O senhor Obiang, que chegou ao poder em 1979, por meio de violências e matanças, eliminando o próprio tio, Francisco Macias Nguema, para assumir o lugar deste à frente da chefia do Estado, é o presidente há mais tempo no poder, em todo o mundo. Do nosso ponto de vista, os Estados fundadores da CPLP não estiveram bem ao admitir no seu seio um membro cujo timoneiro promove julgamentos políticos e manda aplicar a pena de morte aos opositores, sem qualquer hesitação. Isto depois de selvaticamente torturados, numas prisões em que ninguém consegue entrar para saber o que se passa lá dentro. A Guiné Equatorial tem um longo historial da violação dos direitos humanos. O seu presidente foi recentemente endeusado e reconduzido pelos seus acólitos à condição de Chefe de Estado cujo mandato corre por tempo indeterminado e cujo exercício do poder também se cinge à visão que ele próprio tem do respetivo âmbito e corre a seu bel talante.
Curiosamente, esse alguém que pode fazer tudo e tudo faz, como se sabe, não consegue, porque não quer, desencadear um processo de revisão constitucional, para abolir a desumana pena de morte. Claro, abrir a mão do poder e do privilégio discricionário de matar, pode ser o seu fim iminente. Aceitar a Guiné Equatorial como membro de pleno direito da CPLP foi tapar o sol com a peneira e representou um evidente retrocesso, não só a nível de ganhos que os países membros já vinha tendo no campo da democracia, do Estado de Direito e dos direitos humanos, como também uma machadada no próprio progresso da civilização. Nós, pessoalmente, enquanto cidadão de um país onde, graças a Deus, não existem essas barbaridades, juntamos a nossa voz ao coro de protestos, num encontro havido, na altura, em Coimbra, porque sabíamos que a Guiné Equatorial não ia cumprir com nenhuma das falácias do seu vendedor de banha de cobra, o senhor Teodoro Obiang.
Então, vejamos: o Senhor não aboliu a pena de morte, não mandou recrutar professores para o ensino do português, não avançou com as reformas tendentes à democratização do país, não abriu o país às empresas da CPLP. Que fez ele para continuar a tomar parte nas reuniões dos chefes de Estado da organização?
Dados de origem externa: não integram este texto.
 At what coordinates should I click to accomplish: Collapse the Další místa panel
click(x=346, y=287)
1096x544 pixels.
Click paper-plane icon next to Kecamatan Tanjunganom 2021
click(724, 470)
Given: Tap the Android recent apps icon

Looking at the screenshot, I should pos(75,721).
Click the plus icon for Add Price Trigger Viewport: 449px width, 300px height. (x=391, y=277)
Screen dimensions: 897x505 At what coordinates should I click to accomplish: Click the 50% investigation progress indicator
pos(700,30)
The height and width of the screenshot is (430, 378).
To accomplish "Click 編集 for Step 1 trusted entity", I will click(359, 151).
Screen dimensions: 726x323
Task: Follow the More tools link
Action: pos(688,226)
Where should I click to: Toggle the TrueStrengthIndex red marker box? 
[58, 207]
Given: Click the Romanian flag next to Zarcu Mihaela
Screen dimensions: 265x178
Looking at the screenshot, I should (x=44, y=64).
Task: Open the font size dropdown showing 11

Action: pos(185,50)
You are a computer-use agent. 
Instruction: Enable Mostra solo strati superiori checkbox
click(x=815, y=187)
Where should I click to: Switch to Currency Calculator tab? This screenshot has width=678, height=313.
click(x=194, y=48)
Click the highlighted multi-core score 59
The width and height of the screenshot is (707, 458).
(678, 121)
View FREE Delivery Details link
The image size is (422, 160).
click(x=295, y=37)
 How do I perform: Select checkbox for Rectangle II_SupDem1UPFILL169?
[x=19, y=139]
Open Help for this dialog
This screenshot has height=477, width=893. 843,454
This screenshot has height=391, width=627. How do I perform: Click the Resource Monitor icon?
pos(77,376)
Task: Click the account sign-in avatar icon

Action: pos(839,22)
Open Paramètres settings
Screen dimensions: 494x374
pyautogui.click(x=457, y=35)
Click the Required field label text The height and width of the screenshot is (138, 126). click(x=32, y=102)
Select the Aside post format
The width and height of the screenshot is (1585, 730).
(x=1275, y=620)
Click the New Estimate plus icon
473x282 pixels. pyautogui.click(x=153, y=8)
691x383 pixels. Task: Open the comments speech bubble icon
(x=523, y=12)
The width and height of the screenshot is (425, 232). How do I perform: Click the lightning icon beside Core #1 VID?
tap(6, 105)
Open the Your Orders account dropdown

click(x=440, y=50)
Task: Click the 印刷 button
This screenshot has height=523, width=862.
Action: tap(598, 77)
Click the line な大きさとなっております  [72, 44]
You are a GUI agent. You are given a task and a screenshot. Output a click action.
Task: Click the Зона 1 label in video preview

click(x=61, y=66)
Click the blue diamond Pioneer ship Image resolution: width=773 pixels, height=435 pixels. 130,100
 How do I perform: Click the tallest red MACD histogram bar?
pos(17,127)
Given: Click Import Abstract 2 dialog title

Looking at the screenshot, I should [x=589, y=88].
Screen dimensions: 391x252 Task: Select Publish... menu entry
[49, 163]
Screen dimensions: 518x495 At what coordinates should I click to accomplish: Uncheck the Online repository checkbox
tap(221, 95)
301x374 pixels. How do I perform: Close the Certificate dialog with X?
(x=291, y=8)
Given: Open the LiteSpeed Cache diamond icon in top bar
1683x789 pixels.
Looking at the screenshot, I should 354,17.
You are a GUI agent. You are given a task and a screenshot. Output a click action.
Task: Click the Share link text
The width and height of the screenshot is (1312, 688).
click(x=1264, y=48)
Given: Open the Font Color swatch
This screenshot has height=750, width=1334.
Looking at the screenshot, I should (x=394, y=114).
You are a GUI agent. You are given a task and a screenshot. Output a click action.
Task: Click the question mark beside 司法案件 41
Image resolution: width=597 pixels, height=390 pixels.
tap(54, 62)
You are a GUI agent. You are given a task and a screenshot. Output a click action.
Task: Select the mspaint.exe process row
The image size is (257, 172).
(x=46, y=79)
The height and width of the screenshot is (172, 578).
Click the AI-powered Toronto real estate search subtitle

Nada. Absolutamente nada. Um homem que privatizou o seu país, ajoelhando-o diante dos seus interesses pessoais, do seu filho, o delfim Teodorozinho, e de alguns dos seus mais destacados colaboradores, de imprescindível lealdade canina, os sugadores implacáveis dos recursos do povo equatorial. Neste momento, de acordo com os relatos que nos chegam, as prisões em Malabo estão abarrotadas de militares e militantes de um partido da oposição, acusados da tentativa de golpe de estado, abortado, segundo dizem as autoridades desse país.
Há organizações que não deviam envergonhar os membros que delas fazem parte. A CPLP não ficará bem na fotografia, enquanto este senhor não abandonar o poder, na Guiné Equatorial. Um convicto ditador como Teodoro Obiang não costuma mudar de ideias e de práticas repugnantes, por vontade própria. E, finalmente, importa perguntar: houve tentativa de golpe de estado ou delírio de um obcecado pelo poder? Ou será que algumas pessoas irrequietas e cansadas com a decana e vergonhosa ditadura quiseram pular a cerca do quintal privado do senhor Obiang?